NVIDIA stock hit an intraday high of $666 per share on Friday as this week’s tech results reiterated the company’s big plans for early technology, reinforcing bullish views on artificial intelligence. was recorded.
Bank of America on Friday raised its price target on Nvidia to $800 from $700, expecting a 23% upside from current levels.
Analysts expect NVIDIA to be poised to beat revenue estimates when it releases earnings for the final three months of 2023 on February 21st. BofA pointed to its dominance in the GPU chip market, which enables most AI technologies. Nvidia’s position in this field means that the company will retain his 90% share in the AI training market and more than 50% share in the AI inference market.
Friday’s jump in stock prices follows strong results this week from tech giants, many of which have big plans to incorporate AI into their businesses.
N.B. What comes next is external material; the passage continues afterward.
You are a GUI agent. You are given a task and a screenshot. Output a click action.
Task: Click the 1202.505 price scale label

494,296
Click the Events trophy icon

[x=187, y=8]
Microsoft, Meta, and Amazon all reported strong financial results this week, and executives from all three companies pledged to invest more in AI.
Meta CEO Mark Zuckerberg told investors to expect the company to invest “aggressively” in the space, while Amazon executives spoke on the company’s earnings call about airtime. spent a lot of time talking about his new smart assistant, Rufus.
Microsoft’s own AI Copilot assistant has also garnered investor attention as the company reports earnings, with Wedbush Securities analysts this week predicting that the tech giant will have a multitrillion-dollar investment over several years. He said that the opportunity for AI is on the horizon.
Nvidia stock pared some gains as the market headed toward Friday’s close. The stock was trading at $661.10 per share as of 3:10 p.m. ET, an increase of 4.9%.